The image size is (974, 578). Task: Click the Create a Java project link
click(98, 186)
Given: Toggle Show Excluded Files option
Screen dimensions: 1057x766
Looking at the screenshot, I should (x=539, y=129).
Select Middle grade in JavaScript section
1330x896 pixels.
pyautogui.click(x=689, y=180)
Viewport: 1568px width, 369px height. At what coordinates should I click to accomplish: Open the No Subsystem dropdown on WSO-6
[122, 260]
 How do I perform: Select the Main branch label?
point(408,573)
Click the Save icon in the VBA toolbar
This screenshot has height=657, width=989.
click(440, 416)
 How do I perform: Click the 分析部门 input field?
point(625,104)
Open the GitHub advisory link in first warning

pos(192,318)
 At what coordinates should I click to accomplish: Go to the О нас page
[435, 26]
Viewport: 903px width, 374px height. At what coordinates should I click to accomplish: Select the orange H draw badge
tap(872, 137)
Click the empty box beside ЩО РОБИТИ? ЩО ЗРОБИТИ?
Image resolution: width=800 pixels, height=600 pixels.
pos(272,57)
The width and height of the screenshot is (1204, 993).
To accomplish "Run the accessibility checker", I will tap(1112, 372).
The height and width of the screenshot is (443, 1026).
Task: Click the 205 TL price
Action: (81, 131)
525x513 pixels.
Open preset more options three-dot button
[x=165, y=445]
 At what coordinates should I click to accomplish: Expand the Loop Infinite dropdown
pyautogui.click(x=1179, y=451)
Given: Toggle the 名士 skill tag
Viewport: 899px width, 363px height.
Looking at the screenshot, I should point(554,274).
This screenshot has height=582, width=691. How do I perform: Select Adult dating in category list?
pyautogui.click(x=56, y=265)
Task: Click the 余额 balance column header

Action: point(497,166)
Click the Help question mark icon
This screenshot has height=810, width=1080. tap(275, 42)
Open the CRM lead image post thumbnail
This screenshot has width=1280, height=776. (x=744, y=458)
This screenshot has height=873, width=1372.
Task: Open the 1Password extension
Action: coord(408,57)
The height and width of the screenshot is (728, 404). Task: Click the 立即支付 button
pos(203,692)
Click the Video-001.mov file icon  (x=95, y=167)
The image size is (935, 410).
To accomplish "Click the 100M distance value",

INSTRUCTIONS TO FOLLOW
Look through the listing above and copy each line where the string "Given" occurs.

EXERCISE RESPONSE
Given: Toggle Show Excluded Files option
Given: Toggle the 名士 skill tag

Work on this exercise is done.